Reproduce the text of every record below verbatim, omitting the pictures.

## BEGIN Data rows

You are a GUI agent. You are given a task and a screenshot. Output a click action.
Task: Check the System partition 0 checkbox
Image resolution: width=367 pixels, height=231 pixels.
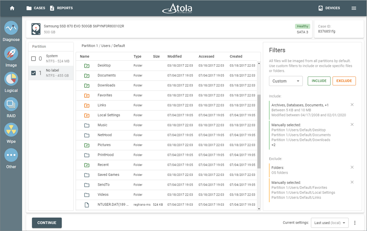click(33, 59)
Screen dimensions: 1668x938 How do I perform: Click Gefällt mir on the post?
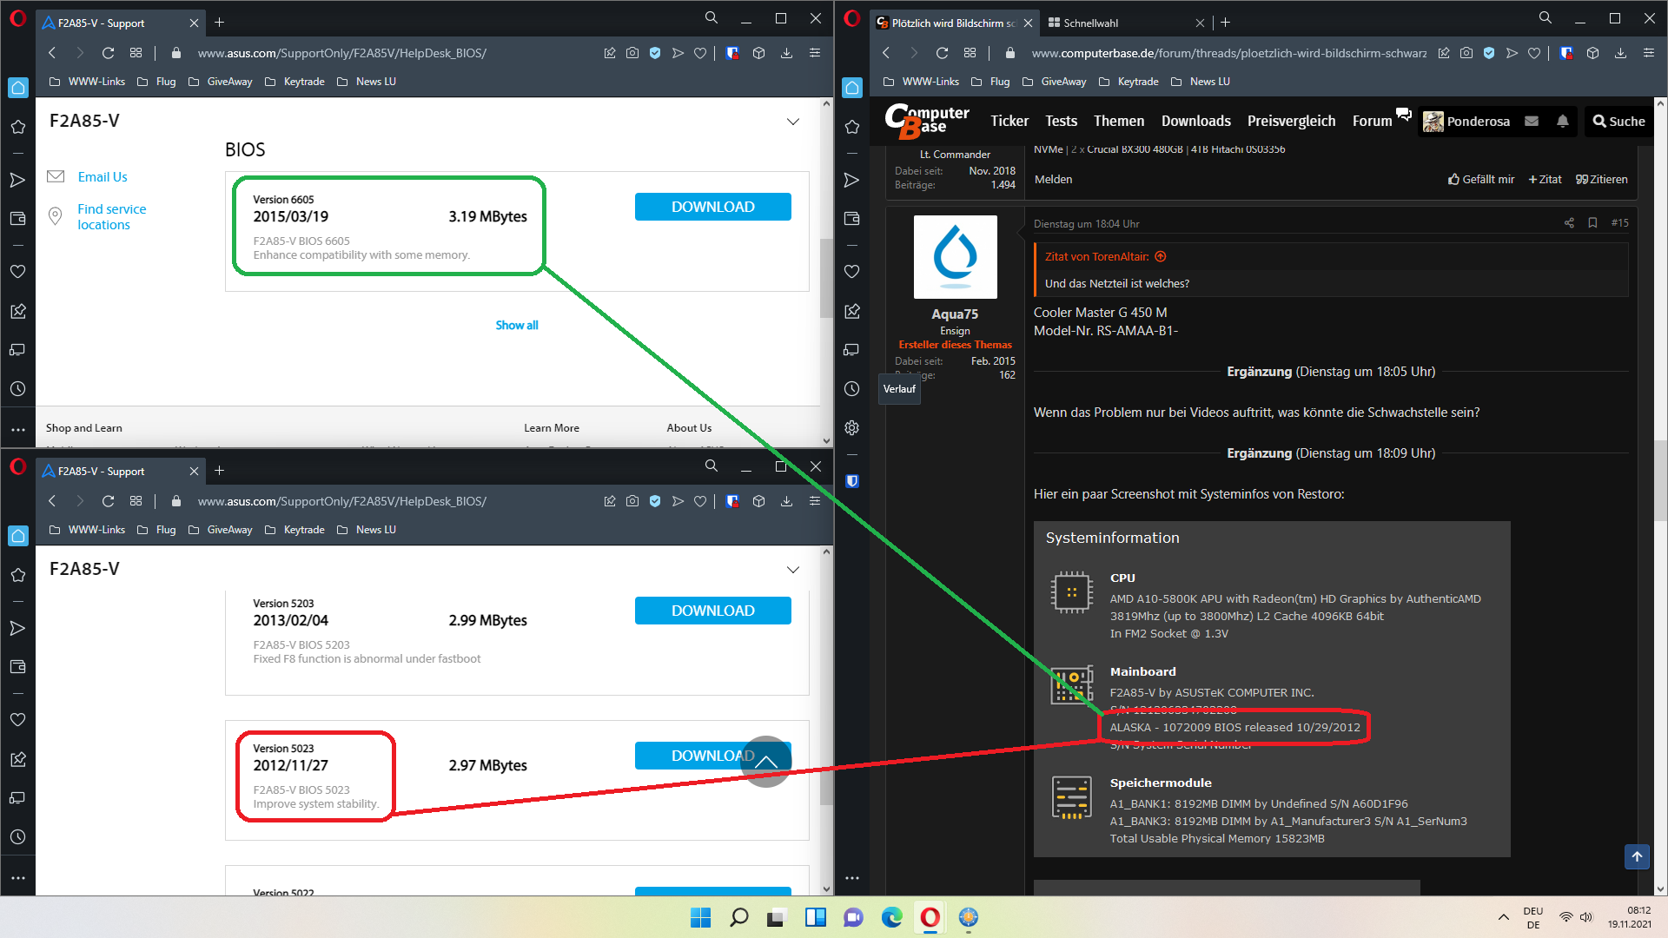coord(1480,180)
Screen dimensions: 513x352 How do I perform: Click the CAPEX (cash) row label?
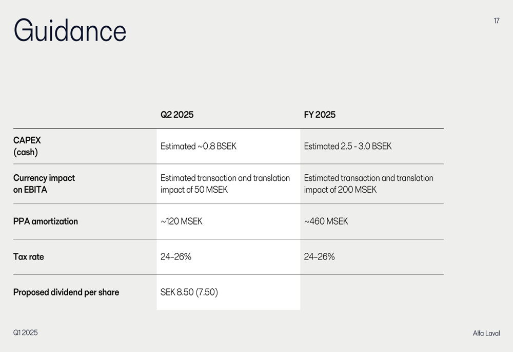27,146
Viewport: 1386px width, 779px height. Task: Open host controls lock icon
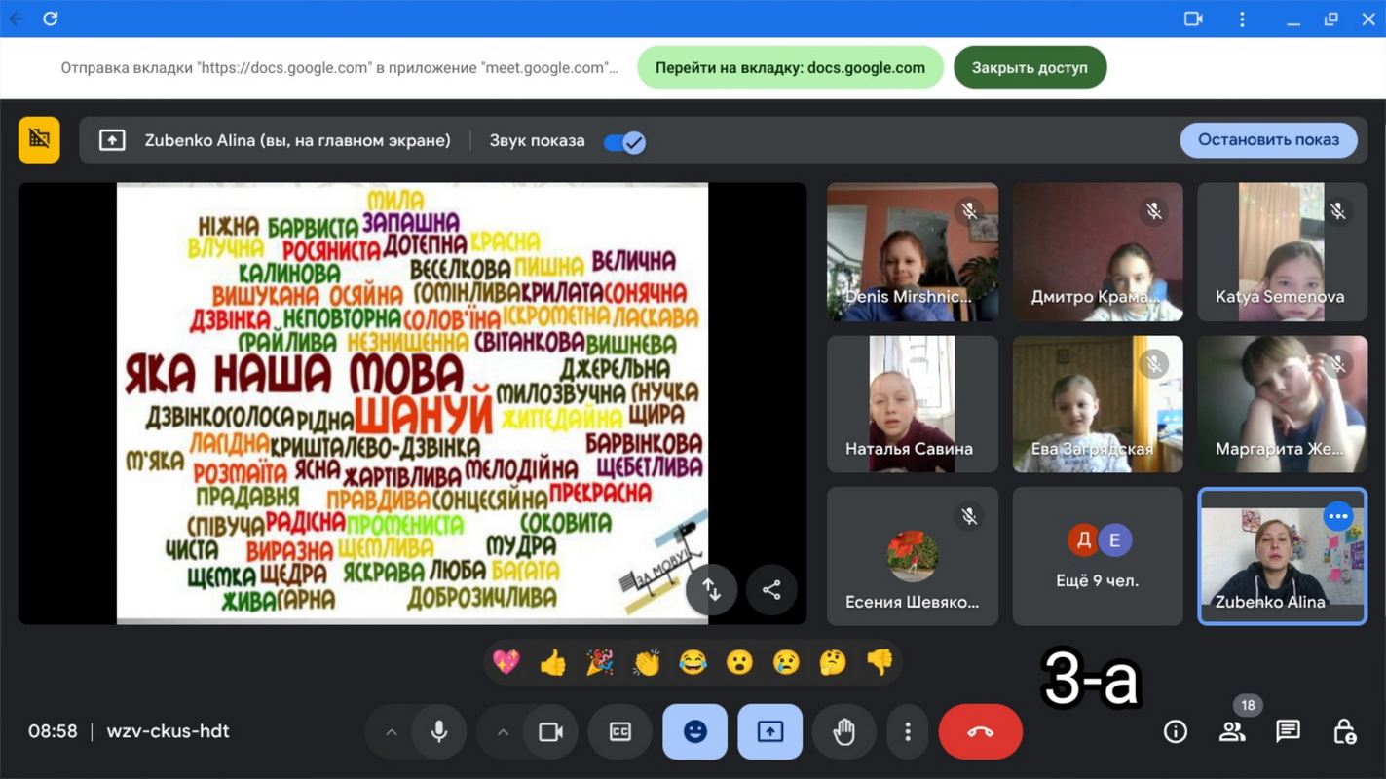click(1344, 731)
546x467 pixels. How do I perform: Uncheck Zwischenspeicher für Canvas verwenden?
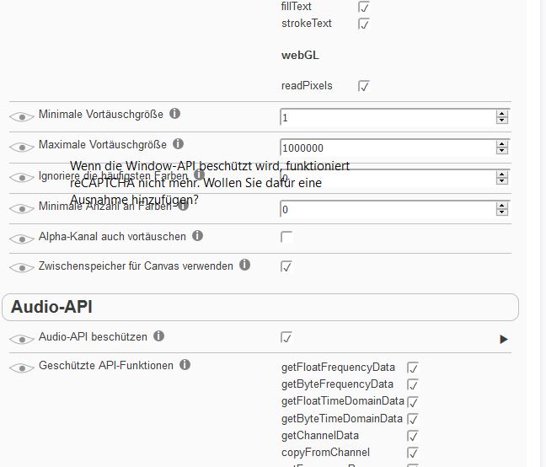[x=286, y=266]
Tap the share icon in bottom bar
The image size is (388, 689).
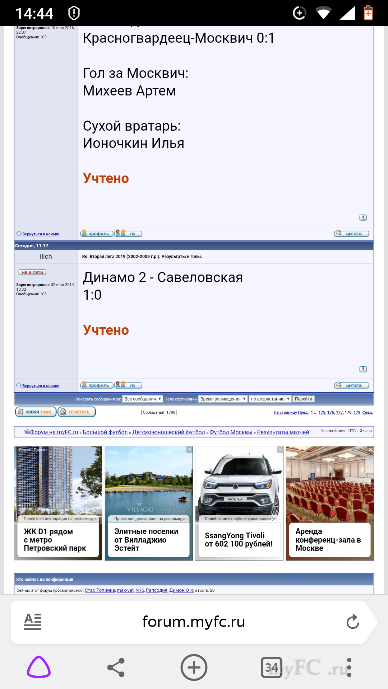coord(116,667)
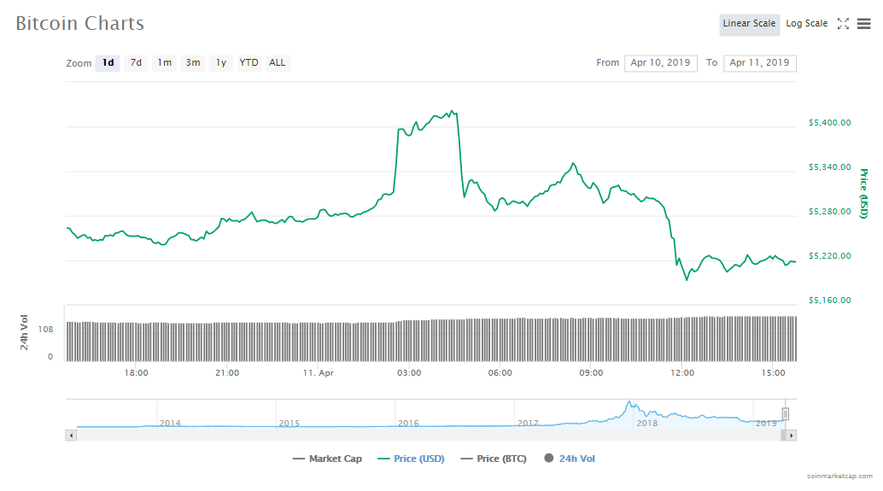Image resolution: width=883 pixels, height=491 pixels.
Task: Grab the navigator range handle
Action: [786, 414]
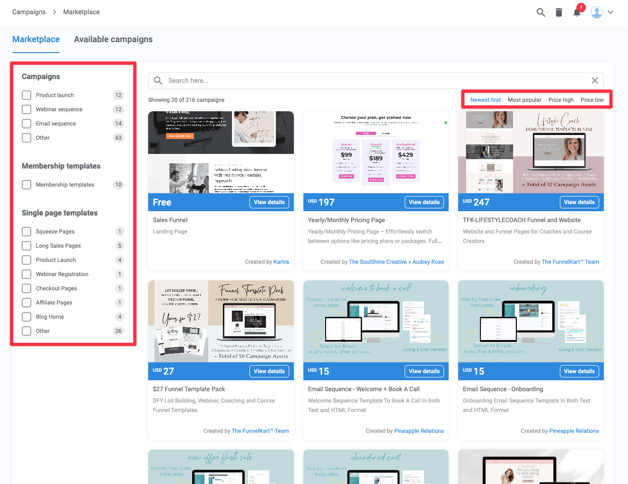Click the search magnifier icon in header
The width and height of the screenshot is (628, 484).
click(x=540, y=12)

## END Data rows

» **Reply**:
You are a GUI agent. You are given a task and a screenshot. Output a click action.
Task: Check the System partition 0 checkbox
Image resolution: width=367 pixels, height=231 pixels.
click(33, 59)
Screen dimensions: 1668x938 How do I perform: Click Gefällt mir on the post?
coord(1480,180)
Screen dimensions: 513x352 How do I perform: Click the CAPEX (cash) row label?
27,146
Viewport: 1386px width, 779px height. Task: Open host controls lock icon
click(1344, 731)
546x467 pixels. How do I perform: Uncheck Zwischenspeicher für Canvas verwenden?
[x=286, y=266]
Tap the share icon in bottom bar
The image size is (388, 689).
coord(116,667)
Image resolution: width=883 pixels, height=491 pixels.
Task: Grab the navigator range handle
Action: [786, 414]
Click the search magnifier icon in header
The width and height of the screenshot is (628, 484).
click(x=540, y=12)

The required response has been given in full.